# Your task
Write out exactly the lines of the entries below from the one holding "Publikationslistor (312, 26)" to the one holding "Konferans Salonu (53, 1595)", inclusive, and leave out all other lines.

Stored items:
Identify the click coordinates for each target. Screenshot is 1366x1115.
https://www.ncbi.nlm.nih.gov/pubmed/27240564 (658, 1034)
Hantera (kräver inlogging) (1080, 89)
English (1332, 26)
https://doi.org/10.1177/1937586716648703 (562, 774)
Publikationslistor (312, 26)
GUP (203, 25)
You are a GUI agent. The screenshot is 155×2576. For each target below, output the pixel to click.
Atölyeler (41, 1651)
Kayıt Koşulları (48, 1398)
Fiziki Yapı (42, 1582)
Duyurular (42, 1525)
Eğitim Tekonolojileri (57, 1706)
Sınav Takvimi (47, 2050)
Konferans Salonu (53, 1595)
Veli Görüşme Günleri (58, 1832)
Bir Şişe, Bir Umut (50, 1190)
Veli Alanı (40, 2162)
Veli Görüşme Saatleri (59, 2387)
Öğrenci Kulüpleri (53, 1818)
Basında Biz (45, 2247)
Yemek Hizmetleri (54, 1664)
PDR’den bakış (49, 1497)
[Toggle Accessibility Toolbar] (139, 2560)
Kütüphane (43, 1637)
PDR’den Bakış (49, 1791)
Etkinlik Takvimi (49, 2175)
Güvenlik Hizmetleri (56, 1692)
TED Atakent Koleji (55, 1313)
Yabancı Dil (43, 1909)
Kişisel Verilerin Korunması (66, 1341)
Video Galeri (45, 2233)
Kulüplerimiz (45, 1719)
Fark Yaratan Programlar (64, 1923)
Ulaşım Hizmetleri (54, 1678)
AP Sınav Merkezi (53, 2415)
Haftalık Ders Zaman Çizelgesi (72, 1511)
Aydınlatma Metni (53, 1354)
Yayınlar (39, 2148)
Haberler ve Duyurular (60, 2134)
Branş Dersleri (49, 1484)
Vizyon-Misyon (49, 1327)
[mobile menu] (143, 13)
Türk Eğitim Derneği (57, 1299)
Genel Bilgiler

# Written solution
Publikationslistor (312, 26)
GUP (203, 25)
You are a GUI agent. The screenshot is 155×2576. For each target below, output the pixel to click.
Atölyeler (41, 1651)
Kayıt Koşulları (48, 1398)
Fiziki Yapı (42, 1582)
Duyurular (42, 1525)
Eğitim Tekonolojileri (57, 1706)
Sınav Takvimi (47, 2050)
Konferans Salonu (53, 1595)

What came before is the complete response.